• DIRECTIONS: Reproduce the passage on court jurisdiction between "In one point" and "as our Constitutions.", inclusive.

• GIVEN PASSAGE:
The Supreme Court of the United States has had occasion to
consider this question in connection with the statutes defining
the jurisdiction of the Circuit Courts. It extends to certain
"suits." But what is a suit? It is not necessarily a proceeding
at common law or in equity or admiralty. It may be a statutory
process. "Even," they say, "an appeal from an assessment, if
referred to a court and jury, or merely to a court, to be
proceeded in according to judicial methods, may become a suit
within the act of Congress."[Footnote: Upshur County _v._
Rich, 135 U. S. Reports, 467, 473.] So in regard to a proceeding
by the government to take land for public use on payment of due
compensation, they observe that "the general rule with regard to
cases of this sort is, that the initial proceeding of
appraisement by commissioners is an administrative proceeding,
and not a suit; but that if an appeal is taken to a court, and a
litigation is there instituted between parties, then it becomes a
suit within the meaning of this act of Congress."[Footnote:
_Ibid_., 475.]

In one point of considerable importance express constitutional
provisions generally narrow the jurisdiction of American, as
compared with English courts. Each house of the legislature is
made the final judge of the returns and qualifications of its
members. In England, election contests as to a seat in the House
of Commons has been made by Act of Parliament the subject of
judicial determination. This avoids partizan decisions and is so
far good. It diminishes, however, the independence of the
legislative house in which the seat is contested. This is
jealously guarded by our traditions as well as our Constitutions.

• DATA SUPPLIED:
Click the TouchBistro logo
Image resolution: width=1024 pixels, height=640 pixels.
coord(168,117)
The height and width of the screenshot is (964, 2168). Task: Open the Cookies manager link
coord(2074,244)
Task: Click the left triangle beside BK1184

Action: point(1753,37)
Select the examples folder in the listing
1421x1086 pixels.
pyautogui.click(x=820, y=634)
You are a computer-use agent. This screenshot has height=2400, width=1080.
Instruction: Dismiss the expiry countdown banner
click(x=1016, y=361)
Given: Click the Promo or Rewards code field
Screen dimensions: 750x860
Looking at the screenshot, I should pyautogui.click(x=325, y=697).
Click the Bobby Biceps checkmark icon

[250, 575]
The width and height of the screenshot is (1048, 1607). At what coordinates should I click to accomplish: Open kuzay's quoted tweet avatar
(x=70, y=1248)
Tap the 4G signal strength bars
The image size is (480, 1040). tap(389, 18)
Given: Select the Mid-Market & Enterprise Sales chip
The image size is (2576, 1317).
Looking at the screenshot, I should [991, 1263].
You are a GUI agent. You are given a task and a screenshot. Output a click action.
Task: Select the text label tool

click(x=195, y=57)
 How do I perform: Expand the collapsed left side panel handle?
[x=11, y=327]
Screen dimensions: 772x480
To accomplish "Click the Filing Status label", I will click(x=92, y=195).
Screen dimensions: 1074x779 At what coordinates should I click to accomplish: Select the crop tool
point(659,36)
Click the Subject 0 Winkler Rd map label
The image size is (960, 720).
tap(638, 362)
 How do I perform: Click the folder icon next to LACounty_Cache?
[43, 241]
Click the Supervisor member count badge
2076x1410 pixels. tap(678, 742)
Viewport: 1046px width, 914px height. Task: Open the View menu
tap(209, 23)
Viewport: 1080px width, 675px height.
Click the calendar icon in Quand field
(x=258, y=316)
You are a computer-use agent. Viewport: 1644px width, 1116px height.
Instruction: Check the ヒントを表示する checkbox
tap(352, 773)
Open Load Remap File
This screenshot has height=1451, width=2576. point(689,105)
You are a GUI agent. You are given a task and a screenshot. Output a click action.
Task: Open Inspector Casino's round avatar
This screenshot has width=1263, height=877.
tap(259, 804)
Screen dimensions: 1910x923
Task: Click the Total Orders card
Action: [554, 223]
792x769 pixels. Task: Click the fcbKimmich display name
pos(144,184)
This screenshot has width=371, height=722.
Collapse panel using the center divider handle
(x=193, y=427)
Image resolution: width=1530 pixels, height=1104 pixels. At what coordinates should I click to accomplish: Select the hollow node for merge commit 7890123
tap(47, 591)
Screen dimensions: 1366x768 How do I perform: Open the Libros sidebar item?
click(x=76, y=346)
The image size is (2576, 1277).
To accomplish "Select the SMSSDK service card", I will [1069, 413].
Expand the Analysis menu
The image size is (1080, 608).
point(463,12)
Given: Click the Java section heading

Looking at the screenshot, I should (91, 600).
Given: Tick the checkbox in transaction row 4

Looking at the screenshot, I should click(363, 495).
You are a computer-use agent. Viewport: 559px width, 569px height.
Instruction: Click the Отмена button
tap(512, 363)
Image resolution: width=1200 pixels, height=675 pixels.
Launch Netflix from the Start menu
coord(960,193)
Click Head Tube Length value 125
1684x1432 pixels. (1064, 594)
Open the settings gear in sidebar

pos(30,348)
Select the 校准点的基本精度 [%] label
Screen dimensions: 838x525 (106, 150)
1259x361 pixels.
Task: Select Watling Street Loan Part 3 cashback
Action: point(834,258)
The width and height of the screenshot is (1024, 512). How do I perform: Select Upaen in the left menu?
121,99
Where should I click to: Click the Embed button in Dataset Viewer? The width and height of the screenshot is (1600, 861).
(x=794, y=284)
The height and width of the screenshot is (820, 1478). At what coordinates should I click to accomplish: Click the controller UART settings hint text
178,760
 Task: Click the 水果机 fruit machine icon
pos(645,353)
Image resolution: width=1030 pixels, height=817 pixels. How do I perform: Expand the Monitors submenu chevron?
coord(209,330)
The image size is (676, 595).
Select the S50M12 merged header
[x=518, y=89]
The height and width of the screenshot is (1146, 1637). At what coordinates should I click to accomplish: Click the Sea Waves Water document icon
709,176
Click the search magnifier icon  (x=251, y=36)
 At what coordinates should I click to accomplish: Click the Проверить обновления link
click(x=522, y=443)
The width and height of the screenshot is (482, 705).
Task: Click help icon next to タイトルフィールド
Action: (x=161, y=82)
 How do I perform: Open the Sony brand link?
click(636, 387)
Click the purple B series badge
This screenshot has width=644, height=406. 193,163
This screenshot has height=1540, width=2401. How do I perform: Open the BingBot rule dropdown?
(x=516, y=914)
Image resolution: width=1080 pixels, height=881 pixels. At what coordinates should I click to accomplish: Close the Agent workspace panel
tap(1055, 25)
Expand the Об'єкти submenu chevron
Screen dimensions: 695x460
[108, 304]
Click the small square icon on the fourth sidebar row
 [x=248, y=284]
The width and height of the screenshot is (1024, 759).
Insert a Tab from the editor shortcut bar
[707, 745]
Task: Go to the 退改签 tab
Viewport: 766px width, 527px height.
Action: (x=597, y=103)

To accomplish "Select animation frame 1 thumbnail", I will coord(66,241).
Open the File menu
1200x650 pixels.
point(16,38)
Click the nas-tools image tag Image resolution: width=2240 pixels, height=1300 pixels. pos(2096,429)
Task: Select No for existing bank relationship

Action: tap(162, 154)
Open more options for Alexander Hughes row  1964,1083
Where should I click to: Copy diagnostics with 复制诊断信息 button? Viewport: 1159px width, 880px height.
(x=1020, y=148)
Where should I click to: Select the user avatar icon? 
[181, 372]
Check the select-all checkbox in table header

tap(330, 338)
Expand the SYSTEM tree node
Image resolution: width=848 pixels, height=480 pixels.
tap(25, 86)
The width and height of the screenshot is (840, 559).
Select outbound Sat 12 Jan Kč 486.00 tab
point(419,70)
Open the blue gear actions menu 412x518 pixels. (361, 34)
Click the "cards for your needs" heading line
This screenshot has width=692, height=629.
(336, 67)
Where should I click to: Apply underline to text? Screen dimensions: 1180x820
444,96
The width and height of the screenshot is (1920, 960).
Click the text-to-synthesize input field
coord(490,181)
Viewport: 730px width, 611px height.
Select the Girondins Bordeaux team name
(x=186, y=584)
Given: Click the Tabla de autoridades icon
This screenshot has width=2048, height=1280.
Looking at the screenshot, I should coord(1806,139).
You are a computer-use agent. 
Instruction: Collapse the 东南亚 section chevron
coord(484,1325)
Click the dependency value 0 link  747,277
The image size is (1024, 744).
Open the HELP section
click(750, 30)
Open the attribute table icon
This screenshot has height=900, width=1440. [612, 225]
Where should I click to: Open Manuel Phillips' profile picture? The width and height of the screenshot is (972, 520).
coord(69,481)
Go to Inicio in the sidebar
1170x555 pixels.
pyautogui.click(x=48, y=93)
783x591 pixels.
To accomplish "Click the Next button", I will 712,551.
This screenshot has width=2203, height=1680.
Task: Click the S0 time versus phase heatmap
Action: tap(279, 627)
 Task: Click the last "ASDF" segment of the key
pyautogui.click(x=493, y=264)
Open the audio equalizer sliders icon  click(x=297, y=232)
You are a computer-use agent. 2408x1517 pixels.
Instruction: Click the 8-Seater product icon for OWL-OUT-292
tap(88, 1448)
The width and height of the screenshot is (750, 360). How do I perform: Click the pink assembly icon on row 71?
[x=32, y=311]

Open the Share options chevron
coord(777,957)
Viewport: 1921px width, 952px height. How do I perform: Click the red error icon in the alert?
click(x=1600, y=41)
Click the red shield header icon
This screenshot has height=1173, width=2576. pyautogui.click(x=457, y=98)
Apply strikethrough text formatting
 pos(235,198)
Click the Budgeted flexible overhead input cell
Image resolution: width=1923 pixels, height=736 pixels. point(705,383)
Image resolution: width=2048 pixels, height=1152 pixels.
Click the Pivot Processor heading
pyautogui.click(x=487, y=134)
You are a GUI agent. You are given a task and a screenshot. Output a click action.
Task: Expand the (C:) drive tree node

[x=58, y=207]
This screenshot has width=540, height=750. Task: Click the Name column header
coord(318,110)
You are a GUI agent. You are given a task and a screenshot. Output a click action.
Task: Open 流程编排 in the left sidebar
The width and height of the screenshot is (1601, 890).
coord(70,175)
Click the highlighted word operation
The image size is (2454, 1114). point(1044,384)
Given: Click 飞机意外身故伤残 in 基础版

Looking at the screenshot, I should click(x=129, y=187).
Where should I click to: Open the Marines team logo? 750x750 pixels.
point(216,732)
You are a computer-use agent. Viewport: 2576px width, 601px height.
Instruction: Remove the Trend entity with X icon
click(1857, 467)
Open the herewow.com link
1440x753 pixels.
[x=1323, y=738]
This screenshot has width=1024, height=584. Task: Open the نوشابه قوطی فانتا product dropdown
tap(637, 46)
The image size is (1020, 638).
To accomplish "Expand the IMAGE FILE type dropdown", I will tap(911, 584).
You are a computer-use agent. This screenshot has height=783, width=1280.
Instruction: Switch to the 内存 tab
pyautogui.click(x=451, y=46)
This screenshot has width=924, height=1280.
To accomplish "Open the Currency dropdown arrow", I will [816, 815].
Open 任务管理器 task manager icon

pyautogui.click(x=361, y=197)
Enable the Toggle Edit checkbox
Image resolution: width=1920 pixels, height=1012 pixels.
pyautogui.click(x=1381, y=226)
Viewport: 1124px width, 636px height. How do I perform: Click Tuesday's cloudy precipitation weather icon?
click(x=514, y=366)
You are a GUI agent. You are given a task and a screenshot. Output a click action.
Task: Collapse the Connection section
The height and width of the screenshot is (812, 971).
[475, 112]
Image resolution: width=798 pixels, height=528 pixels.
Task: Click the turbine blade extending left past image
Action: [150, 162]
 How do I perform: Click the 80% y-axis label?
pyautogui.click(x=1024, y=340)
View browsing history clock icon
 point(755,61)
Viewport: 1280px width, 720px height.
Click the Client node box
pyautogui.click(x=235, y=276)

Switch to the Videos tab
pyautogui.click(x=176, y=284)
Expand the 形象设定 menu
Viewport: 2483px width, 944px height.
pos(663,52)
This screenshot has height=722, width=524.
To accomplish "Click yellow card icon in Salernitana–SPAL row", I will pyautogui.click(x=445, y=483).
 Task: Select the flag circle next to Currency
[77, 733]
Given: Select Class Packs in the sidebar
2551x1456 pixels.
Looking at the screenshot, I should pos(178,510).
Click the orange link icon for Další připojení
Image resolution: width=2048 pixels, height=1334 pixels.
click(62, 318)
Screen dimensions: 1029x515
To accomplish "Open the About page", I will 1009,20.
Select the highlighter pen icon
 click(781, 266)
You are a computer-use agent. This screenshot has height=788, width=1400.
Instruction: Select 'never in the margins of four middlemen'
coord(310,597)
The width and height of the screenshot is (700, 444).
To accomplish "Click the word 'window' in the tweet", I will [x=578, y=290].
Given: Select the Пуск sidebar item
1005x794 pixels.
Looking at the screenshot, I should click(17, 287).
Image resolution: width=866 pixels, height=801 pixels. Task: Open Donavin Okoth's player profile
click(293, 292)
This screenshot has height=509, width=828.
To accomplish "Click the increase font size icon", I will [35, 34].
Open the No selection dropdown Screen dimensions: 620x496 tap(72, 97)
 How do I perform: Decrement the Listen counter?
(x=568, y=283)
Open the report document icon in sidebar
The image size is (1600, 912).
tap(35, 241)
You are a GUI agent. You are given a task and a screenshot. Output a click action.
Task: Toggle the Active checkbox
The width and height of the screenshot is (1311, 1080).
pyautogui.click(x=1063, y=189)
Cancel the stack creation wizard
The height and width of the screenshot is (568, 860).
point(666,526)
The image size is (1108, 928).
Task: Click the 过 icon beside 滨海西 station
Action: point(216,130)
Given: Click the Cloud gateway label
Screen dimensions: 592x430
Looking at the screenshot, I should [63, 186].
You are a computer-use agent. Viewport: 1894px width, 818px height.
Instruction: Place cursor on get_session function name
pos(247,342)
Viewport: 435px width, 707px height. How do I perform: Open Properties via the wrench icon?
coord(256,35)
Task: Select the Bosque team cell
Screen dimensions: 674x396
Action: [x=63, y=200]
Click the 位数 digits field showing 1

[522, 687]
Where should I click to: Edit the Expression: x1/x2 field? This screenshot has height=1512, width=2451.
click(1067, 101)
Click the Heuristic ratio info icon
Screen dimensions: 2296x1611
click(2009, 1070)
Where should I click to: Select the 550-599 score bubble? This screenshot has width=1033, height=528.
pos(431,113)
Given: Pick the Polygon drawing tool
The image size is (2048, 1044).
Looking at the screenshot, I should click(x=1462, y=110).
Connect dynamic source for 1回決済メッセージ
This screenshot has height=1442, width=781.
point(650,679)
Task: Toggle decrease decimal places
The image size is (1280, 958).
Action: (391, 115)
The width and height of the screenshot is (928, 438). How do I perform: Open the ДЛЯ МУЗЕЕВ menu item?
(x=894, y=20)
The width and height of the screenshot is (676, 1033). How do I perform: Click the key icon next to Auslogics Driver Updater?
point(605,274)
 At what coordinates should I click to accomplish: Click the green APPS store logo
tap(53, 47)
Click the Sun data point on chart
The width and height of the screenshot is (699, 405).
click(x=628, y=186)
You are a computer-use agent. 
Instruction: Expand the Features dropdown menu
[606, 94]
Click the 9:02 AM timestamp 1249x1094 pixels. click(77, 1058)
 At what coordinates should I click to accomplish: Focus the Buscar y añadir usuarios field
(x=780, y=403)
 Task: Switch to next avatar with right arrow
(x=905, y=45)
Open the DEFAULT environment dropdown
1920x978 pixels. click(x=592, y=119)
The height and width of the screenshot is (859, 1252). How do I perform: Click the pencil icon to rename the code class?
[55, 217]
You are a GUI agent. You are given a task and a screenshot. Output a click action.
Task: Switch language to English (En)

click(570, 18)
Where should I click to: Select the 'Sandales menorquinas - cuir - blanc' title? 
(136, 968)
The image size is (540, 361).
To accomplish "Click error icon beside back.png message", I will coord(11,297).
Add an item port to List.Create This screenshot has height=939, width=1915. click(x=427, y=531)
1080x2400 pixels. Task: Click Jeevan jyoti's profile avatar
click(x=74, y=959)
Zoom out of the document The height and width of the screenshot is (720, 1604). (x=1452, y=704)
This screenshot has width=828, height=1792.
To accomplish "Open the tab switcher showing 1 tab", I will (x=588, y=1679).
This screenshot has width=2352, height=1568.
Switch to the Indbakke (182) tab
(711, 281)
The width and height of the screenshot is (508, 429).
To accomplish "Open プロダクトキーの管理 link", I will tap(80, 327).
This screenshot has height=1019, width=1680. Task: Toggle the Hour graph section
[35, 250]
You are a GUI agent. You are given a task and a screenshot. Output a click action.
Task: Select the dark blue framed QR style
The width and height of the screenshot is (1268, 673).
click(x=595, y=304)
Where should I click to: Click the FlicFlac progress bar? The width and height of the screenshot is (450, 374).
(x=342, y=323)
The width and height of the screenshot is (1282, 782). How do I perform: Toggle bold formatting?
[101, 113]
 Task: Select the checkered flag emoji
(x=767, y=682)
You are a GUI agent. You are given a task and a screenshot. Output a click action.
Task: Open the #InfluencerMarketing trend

• EXPECTED ANSWER:
In one point of considerable importance express constitutional
provisions generally narrow the jurisdiction of American, as
compared with English courts. Each house of the legislature is
made the final judge of the returns and qualifications of its
members. In England, election contests as to a seat in the House
of Commons has been made by Act of Parliament the subject of
judicial determination. This avoids partizan decisions and is so
far good. It diminishes, however, the independence of the
legislative house in which the seat is contested. This is
jealously guarded by our traditions as well as our Constitutions.